Die Blumenladen-Episode soll als Eisbrecher dienen. Marianne Rosenberg lächelt milde. Sie kennt die Geschichten, sie kennt die Fragen. Die stilistische Einordnung „Elegischer Elektropop“ für ihr von Synthieklängen nur so sirrendes Album, findet sie immerhin „okay“. Dass es nach der Jazz-CD „I’m a Woman“ von 2008 ziemlich überraschend rüberkommt, freut die Sängerin, die musikalische Veränderungen liebt.
Zu Zeiten ihres Erfolgsproduzenten Joachim Heider, der ihren vom US-Soul beeinflussten Discoschlagersound der Siebziger erfunden hat, fühlte sie sich als Marionette des Musikbusiness. „Ich musste mich freikämpfen als Frau und als Musikerin“, sagt sie. Und ebenso als deutsche Sintezza mit vielen von den Nazis ermordeten Verwandten, wie sie in ihrer melancholischen Biografie schreibt. Jemand mit ihrem Background betrachte die Welt ein für alle Mal anders, sagt Rosenberg.

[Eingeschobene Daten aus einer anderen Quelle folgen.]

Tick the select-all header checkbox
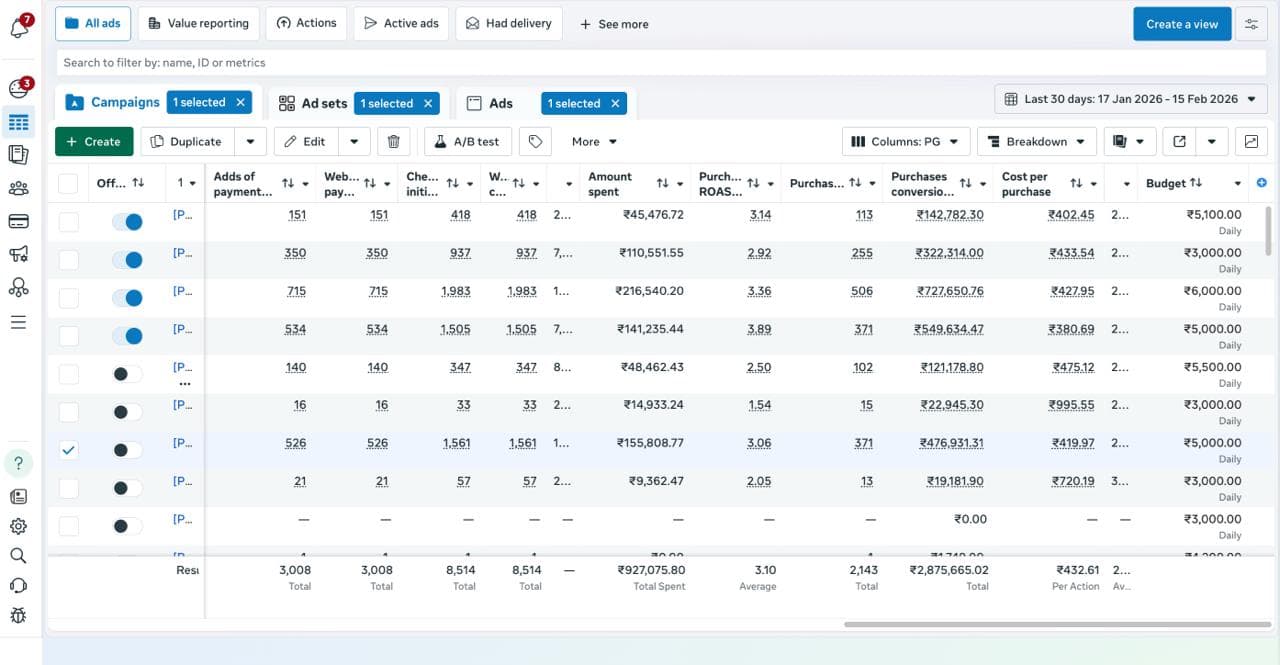1280x665 pixels. (x=68, y=183)
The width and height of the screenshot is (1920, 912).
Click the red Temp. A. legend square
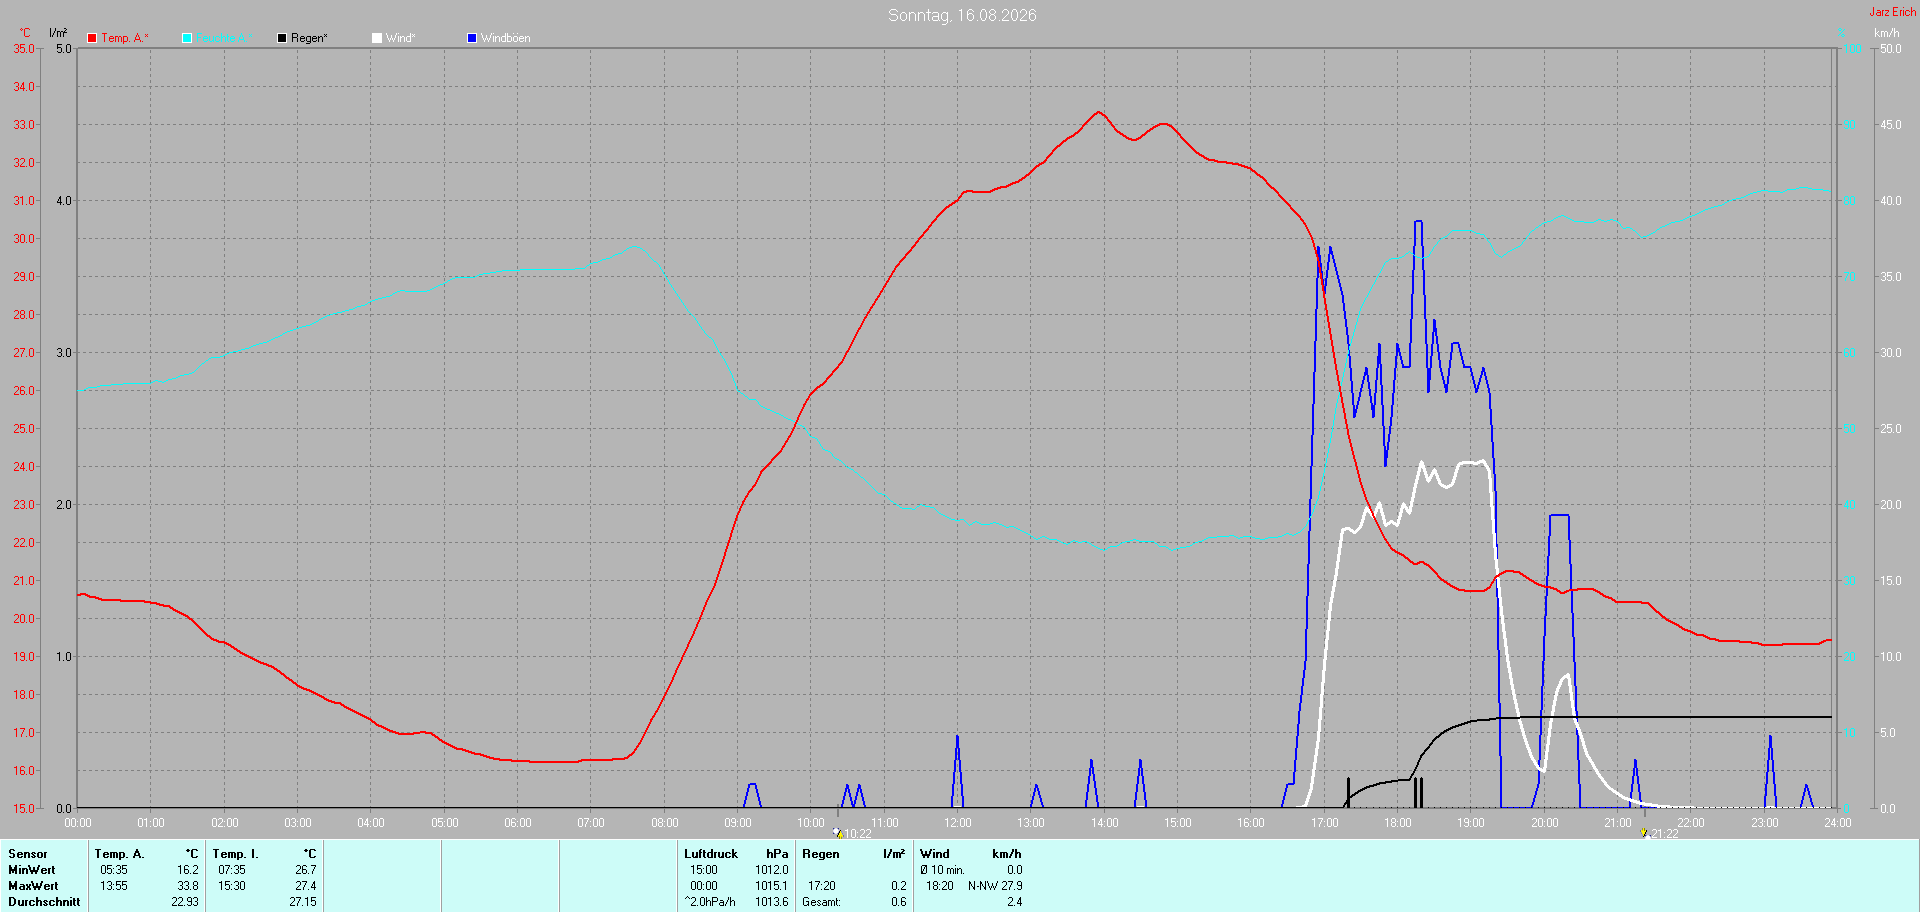(92, 38)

Bezogen auf die „verlogene“ Musikbranche hieße das: „Mir ging die Karriere nie über alles.“ Gemessen an dem, was Leben ausmacht, sei das Theater um den Ruhm nur Kokolores. Aber Schluss mit ihrer Familie. Sie will nicht in einem Atemzug über Pop und Auschwitz reden.
Ihr Album „Regenrhythmus“ verbindet Schlagerballaden mit Dancefloor-Nummern. Alle 13 Stücke hat Rosenberg zusammen mit dem Elektrofrickler Dirk Riegner, der sonst mit Peter Heppner oder den Guano Apes arbeitet, komponiert und produziert, die Texte stammen von ihr. Eingespielt haben sie die Platte in Kreuzberg im Tritonus Studio in der Schlesischen Straße. „Da habe ich schon mit Rio Reiser gearbeitet, da fühle ich mich zu Hause“, sagt sie. Und wieso diesmal Elektro? Sie zuckt die Achseln. Das sei halt gerade der aktuelle Sound der Popwelt, wie bei Katy Perry oder Beyoncé. „Und meine Ohren habe ich noch nicht in den Ruhestand geschickt.“
Gegen den Eindruck, dass es auf „Regenrhythmus“ inhaltlich meist um Liebe gehe, protestiert Marianne Rosenberg heftig. Im Gegenteil, „ist diesmal viel weniger Liebe als sonst“. Na gut, der Song „Lauf Kleine“ kritisiert Castingshows und das Lied „Genau entgegengesetzt“ ist gar systemkritisch, wenn auch stark verklausuliert. Das sei ein Protestsong auf ihre Art, sagt sie. „Unsere westliche Welt hat schon viel Dekadentes. Du spürst, welche Dinge falsch laufen, und machst sie trotzdem täglich wieder.“
Mit dem Altrepertoire, wie sie ihre Schlagerhits von früher nennt, hat Marianne Rosenberg schon 2004 öffentlich Frieden geschlossen. Da brachte sie die ihr jahrzehntelang verhassten Songs im fetzigen Disco-Gewand neu raus. Sich als Volkssängerin zu bezeichnen, macht ihr keinerlei Kopfschmerzen. „Ich singe für die Bunten, Verrückten genauso wie für das einfache, ganz normale Volk.“ Auch auf der Clubtour, die sie Sonnabend ins Huxley’s führt, wird es nicht ohne „Marleen“ und „Er gehört zu mir“ abgehen. Sonst gibt’s Ärger mit den Floristinnen im Publikum.
„Regenrhythmus“ ist bei Edel Records erschienen. Am Samstag, 19. März, tritt Marianne Rosenberg um 20 Uhr in Huxley’s Neuer Welt, Hasenheide 107-108, auf.